A while back we wrote about this same subject and how technology is adversely affecting parent/child relationships. The effect is the same no matter who is involved and the questions we must ask are ‘Is technology a substitute for love?’ and ‘Is technology destroying our capacity to genuinely connect with each other?’
Social media and gadgets have their place and do serve a positive purpose. However, they also appeal to and enhance dysfunctional behavior by a world population that is increasingly voyeuristic and at the same time increasingly isolated from real physical, personal relationships and social interaction.
Yes, the world is smaller because of technology. It is also becoming a haven for people, who in their lifetime, will experience little, if any, healthy relationships, real communication and genuine intimacy.
If you’re a baby-boomer like we are, then you may recall a movie in the 1970s called ‘Sleeper.’ It was written, directed and starred Woody Allen. In it, Allen is transported to a futuristic society where he discovers many oddities. Among them is a machine called an Orgasmitron. This machine allows you to have a sexual encounter without even having a physical partner.
We know what you’re thinking, so let’s keep it ‘clean!’ The point is, how far-fetched is the idea of having technology replacing love? Will the genuine human need, desire and drive for interpersonal interaction become obsolete?
As Relationship Coaches, we have heard stories from clients about marriages ending and breakups occurring through text-messaging. We’ve been told by clients about being terminated from their job via email by a boss who was in the same room at the time.

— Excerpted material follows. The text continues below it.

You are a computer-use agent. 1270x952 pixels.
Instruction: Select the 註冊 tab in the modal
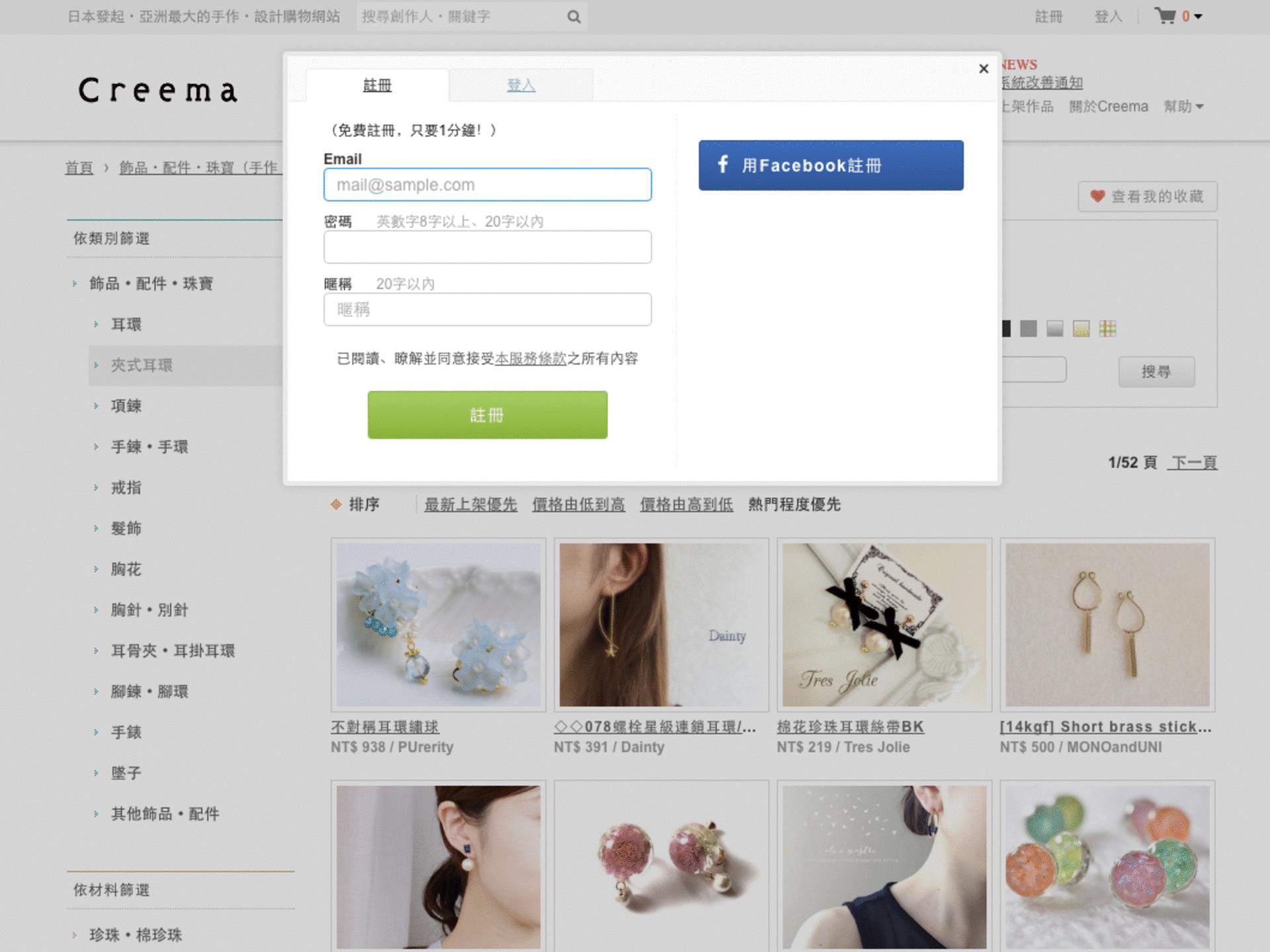[376, 85]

To us, this is indicative of a society that is particularly out-of-touch with its’ emotions and its’ ability to have truly mature relationships.
Now, more than ever, it is so important to be willing to participate in the world of face-to-face interaction. If you believe that technology is going to fulfill your every want, need and desire then you are deluding yourself and will end up very disappointed.
Perhaps in this moment you are struggling with a particular relationship. Or maybe, you feel like you lack the communication skills to express your true feelings. It may also be possible that you are using technology as an escape from a not so pleasant life situation.
You may also be using social media as a way to get attention; which is another way of saying ‘to feel love and approval.’
No matter what roles technology, the internet and social media play in your life, there is a very strong probability that you are over-indulging for a variety of emotionally unhealthy reasons.
Here are some tips that may assist you to use technology less and in healthier ways:
1. If technology usage is work or career-related then keep it focused on the task or project at hand.
Set parameters for yourself when you will and will not use technology. For example, we consciously keep all technology off for 24 hours on Sundays and we don’t miss it!
2. Turn technology off when you are in the company of others, especially loved ones. Learn how to give more attention to the people you love than some inanimate hand-held device.
3.Power down technology at least one hour before bedtime. Instead, read a book, listen to music, have a conversation with your spouse or better yet, just have sex!
From our perspective there is good news. Technology cannot and will not replace our desires to experience authentic human contact and love.
Yes, technology has brought us closer globally and that’s great! It has also given us a real sense of who and where we are as a society and has shed the spotlight on a real social problem: that most people live in avoidance of and isolation from emotional interaction.
Technology is hitting us all in the face by demonstrating that what we want most of all (to love and be loved) is what we fear the most.
No machine can ever give you what you or another person can give you. Take the time to honestly look at your relationship with technology. Is technology a substitute for love in your life?